■ GIVEN DATA:
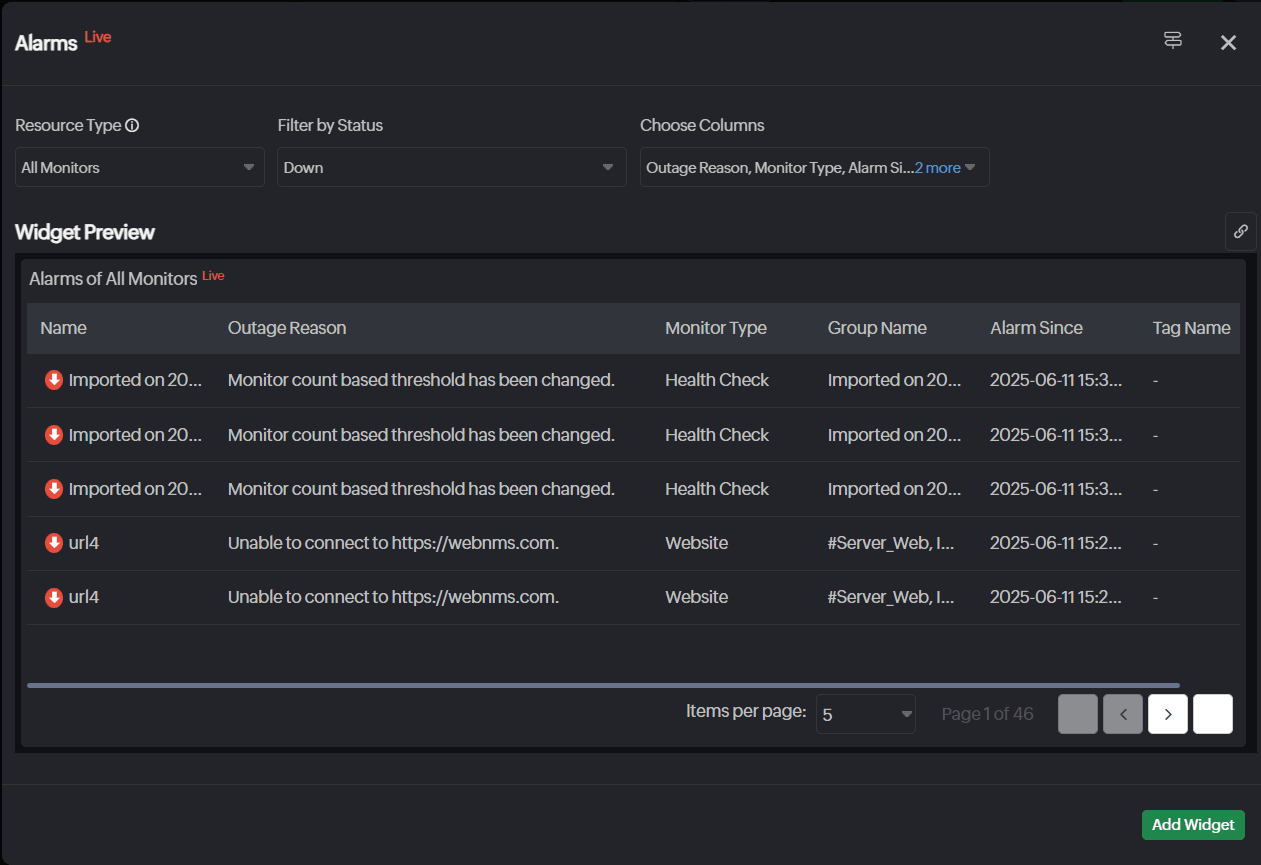Screen dimensions: 1261x865
Task: Click the "2 more" columns link
Action: point(937,168)
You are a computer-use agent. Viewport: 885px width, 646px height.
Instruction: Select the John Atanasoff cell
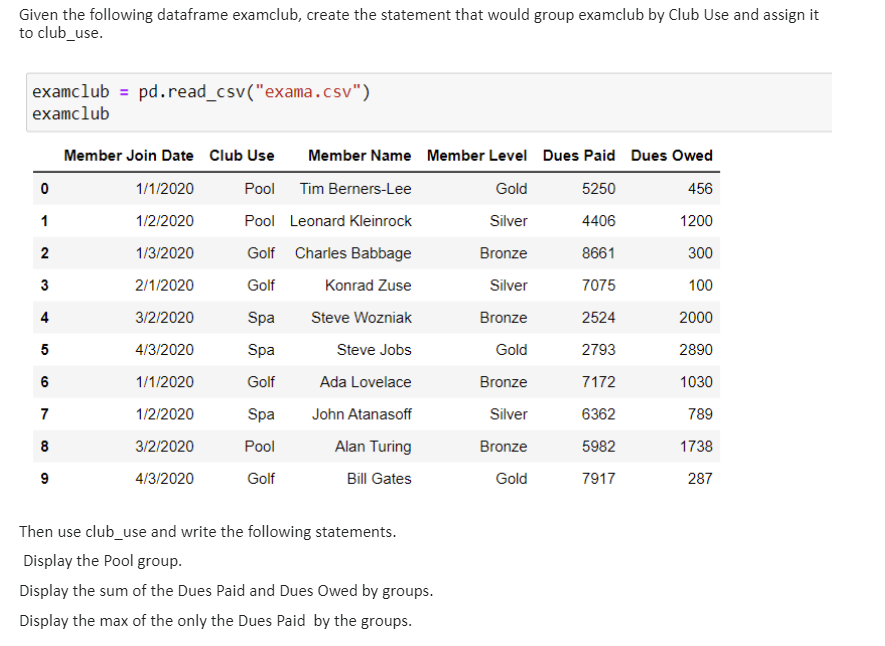pos(362,414)
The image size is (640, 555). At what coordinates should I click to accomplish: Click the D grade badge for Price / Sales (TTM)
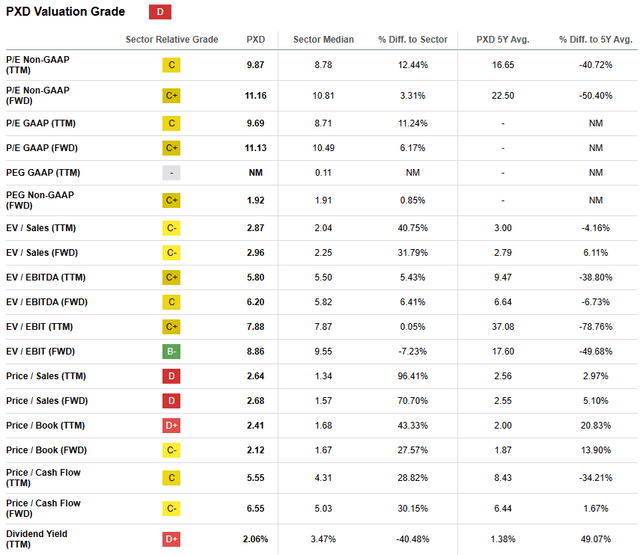173,377
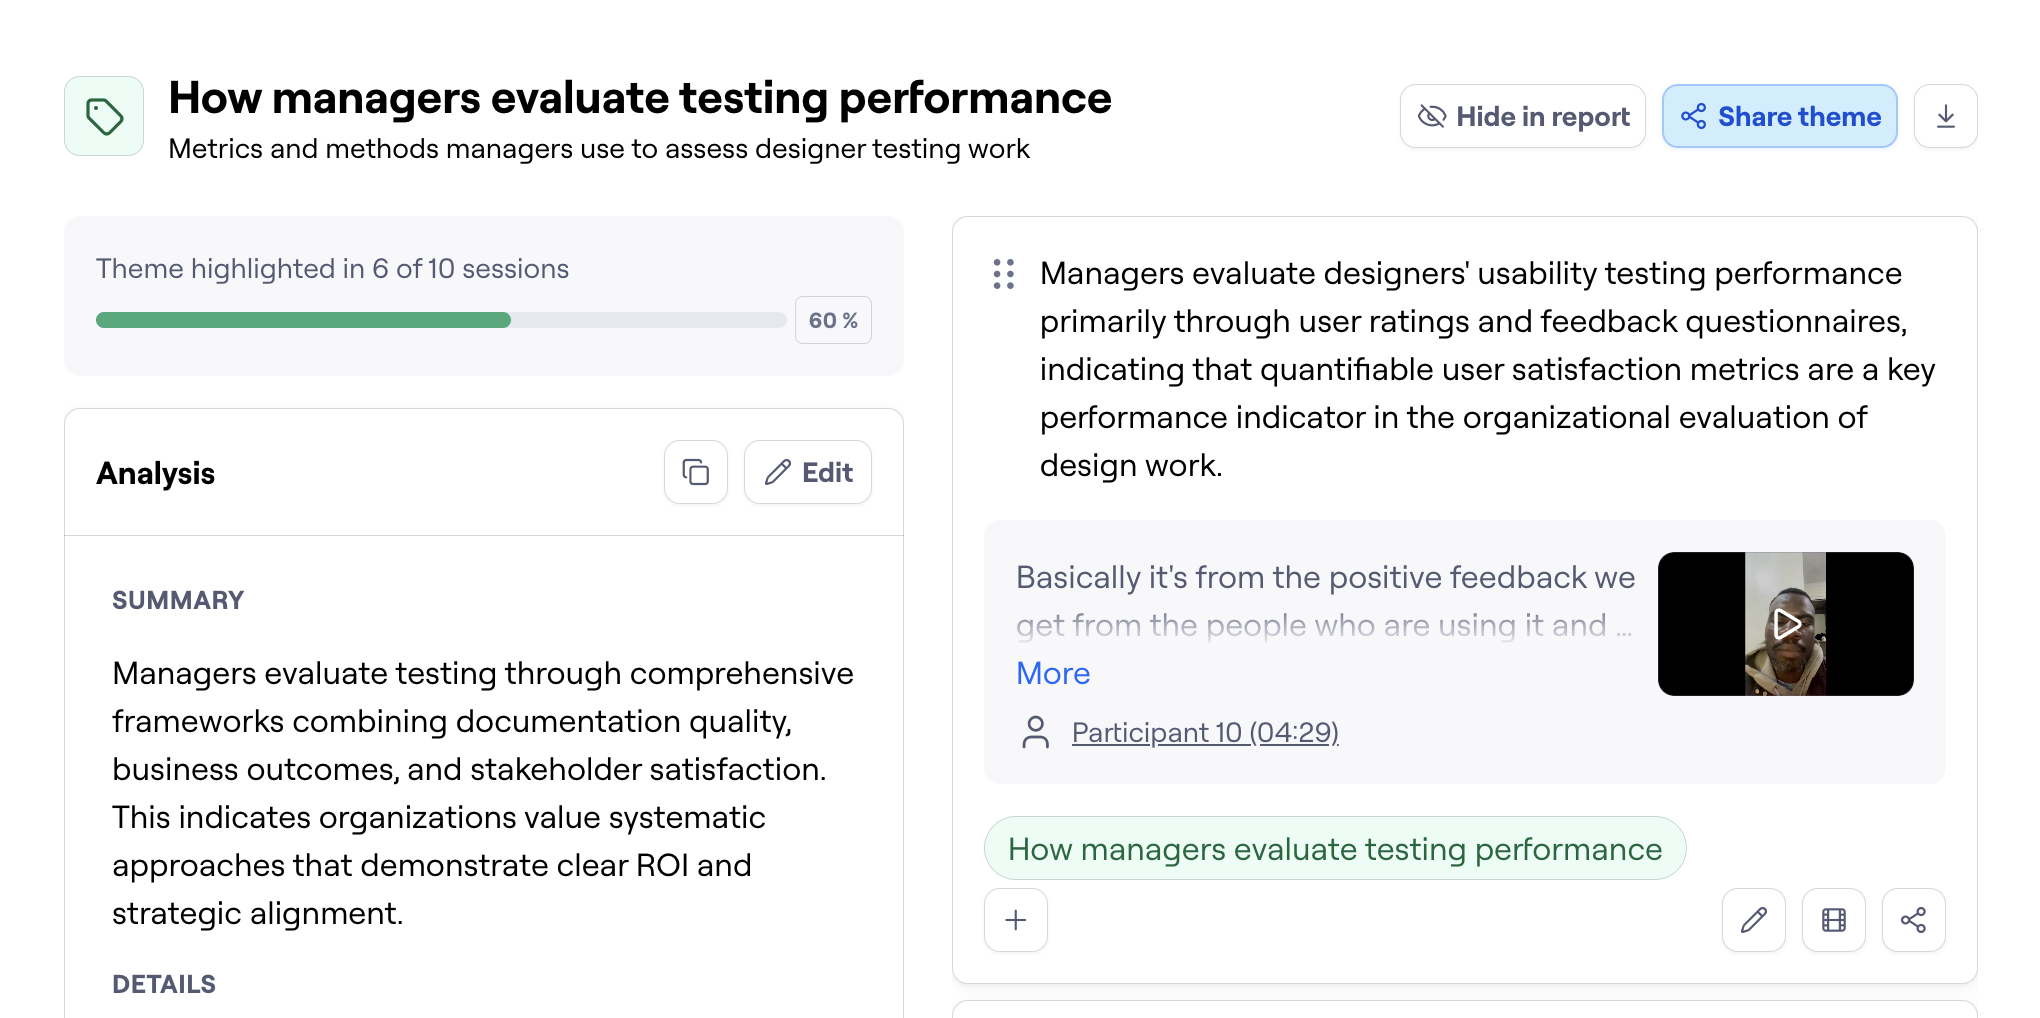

■ ASSIGNMENT:
Leaving out all pictures, retype exactly the lines that run from the one containing "The image size" through the last line of the material.

■ RESULT BELOW:
The image size is (640, 555). At what coordinates should I click to accomplish: Click the D grade badge for Price / Sales (TTM)
173,377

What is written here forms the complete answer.